In order to fix bubbles, Shiller suggests several actions, some of which include increased transparency of opinions on asset mispricing by market participants, monetary policy changes that lean against bubbles, and more effective ways for the public to hedge risks.

Overall, Shiller’s book offers many insightful examples of human behavior and its impact on markets, using both historical anecdotes and references to academic literature, including his own. There are only a couple of areas that I found could be more balanced for the reader.

For instance, mentioned in the book is an assumption used by some financial advisors that US stock market returns should be about 8%-10% per year, and that it may be inappropriate to treat this as conventional wisdom when modeling individual outcomes. While one can accept that it is dangerous to take these assumptions at face value without acknowledging the risks associated with equity investments, historical data shows over long periods of time that returns of this magnitude are fairly realistic. Perhaps there is some middle ground where one caveats the return assumption with a statement about risk, but where one is still able to use average
historical returns as a guidepost.

In another example, Irrational Exuberance’s chapter on news media suggests that a Boston housing boom spread to London, Paris, and Sydney. One reason for this, Shiller suggests, is that the news stories of the boom were copied from the first markets to experience a boom into these new markets. At the same time, Shiller notes that Berlin and Tokyo did not see the same stories published by their respective media, as the stories would not have been seen as credible given the prevailing local economic conditions. Though plausible, little evidence is provided in the book to suggest why this is actually true, rather than just a potential explanation of a perceived correlation.

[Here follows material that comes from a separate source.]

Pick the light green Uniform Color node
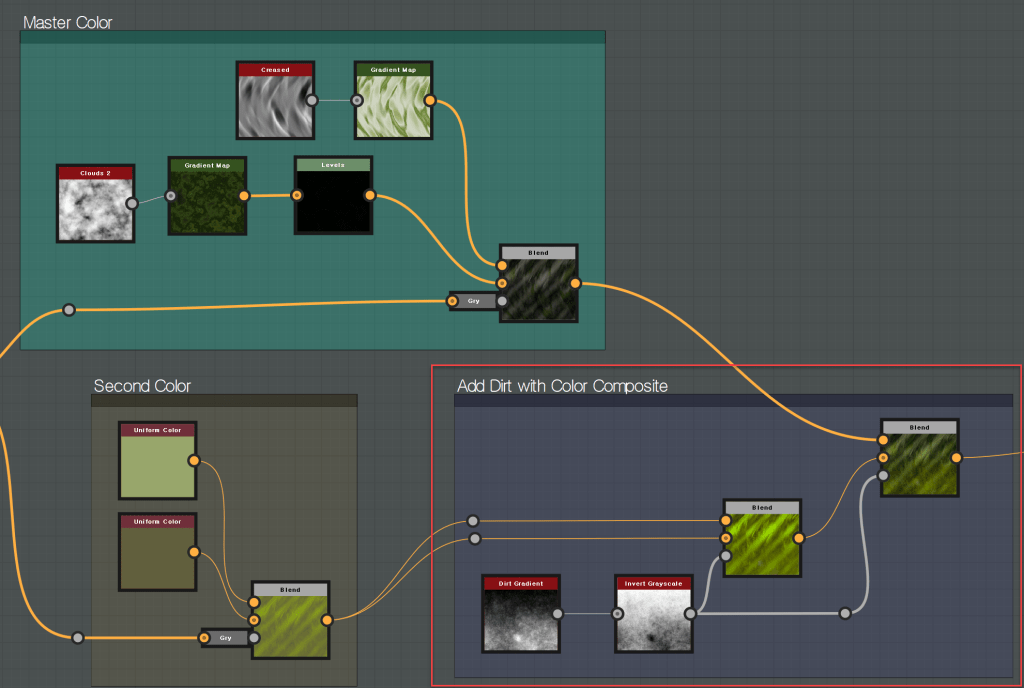The width and height of the screenshot is (1024, 688). click(157, 466)
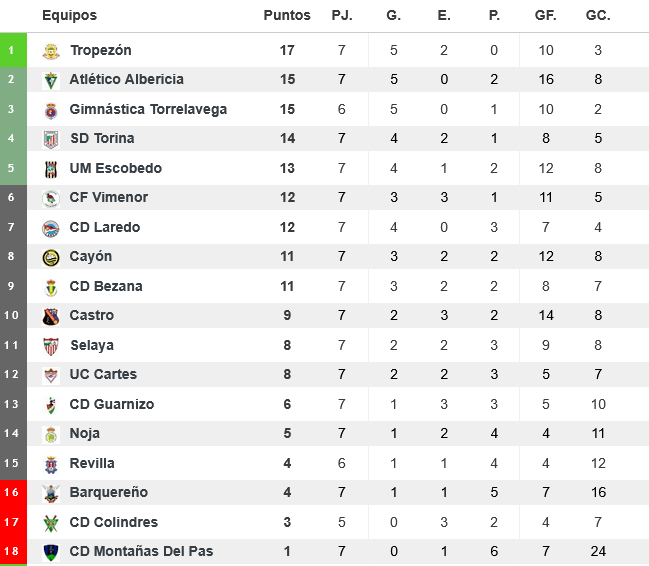This screenshot has height=566, width=649.
Task: Open the UC Cartes team link
Action: click(103, 374)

Whether or not one agrees that a bubble has actually occurred or whether investors are acting irrationally at a given point in time, Shiller offers a well thought out, accessible review of the behavioral mechanisms that drive seemingly unjustified asset price run-ups and crashes. It is for this reason that I would recommend Irrational Exuberance to anyone interested in the psychology and history of asset pricing in the stock and real estate markets.